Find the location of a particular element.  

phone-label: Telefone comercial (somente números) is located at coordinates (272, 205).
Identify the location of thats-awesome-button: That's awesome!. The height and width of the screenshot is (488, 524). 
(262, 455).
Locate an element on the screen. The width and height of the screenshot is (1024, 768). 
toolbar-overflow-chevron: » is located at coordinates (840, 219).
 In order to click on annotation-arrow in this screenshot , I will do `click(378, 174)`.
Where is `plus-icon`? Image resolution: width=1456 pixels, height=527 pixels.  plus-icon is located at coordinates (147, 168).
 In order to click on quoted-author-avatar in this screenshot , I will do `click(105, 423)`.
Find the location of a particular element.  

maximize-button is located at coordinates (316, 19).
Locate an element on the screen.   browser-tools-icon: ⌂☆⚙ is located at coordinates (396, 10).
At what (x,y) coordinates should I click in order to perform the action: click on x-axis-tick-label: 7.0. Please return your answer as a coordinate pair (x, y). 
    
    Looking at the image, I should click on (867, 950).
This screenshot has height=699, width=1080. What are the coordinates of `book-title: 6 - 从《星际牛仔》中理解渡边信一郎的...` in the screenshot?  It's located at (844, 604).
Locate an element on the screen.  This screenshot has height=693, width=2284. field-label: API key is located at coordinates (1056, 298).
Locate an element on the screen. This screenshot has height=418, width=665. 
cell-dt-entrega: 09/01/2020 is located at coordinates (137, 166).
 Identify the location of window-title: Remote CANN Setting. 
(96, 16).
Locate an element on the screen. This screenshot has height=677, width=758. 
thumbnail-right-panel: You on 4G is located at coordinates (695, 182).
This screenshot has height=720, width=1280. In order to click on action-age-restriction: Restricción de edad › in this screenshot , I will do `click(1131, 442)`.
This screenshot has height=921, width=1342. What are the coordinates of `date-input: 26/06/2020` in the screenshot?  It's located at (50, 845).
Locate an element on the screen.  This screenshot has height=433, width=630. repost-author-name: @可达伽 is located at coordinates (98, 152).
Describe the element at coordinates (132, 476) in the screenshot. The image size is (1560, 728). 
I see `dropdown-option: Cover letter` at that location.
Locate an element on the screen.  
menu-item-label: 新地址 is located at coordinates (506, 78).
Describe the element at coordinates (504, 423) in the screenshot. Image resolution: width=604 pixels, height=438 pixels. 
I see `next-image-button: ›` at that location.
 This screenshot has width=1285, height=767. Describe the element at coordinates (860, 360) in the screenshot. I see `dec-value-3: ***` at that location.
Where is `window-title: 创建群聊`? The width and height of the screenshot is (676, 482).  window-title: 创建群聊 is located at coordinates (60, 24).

# # # # #

■ **Work task**
Duplicate the entries above from the line with "coordinates (98, 152)." up to and including the line with "menu-item-label: 新地址 is", keeping every character unchanged.

■ **Answer**
Locate an element on the screen.  This screenshot has height=433, width=630. repost-author-name: @可达伽 is located at coordinates (98, 152).
Describe the element at coordinates (132, 476) in the screenshot. The image size is (1560, 728). 
I see `dropdown-option: Cover letter` at that location.
Locate an element on the screen.  
menu-item-label: 新地址 is located at coordinates (506, 78).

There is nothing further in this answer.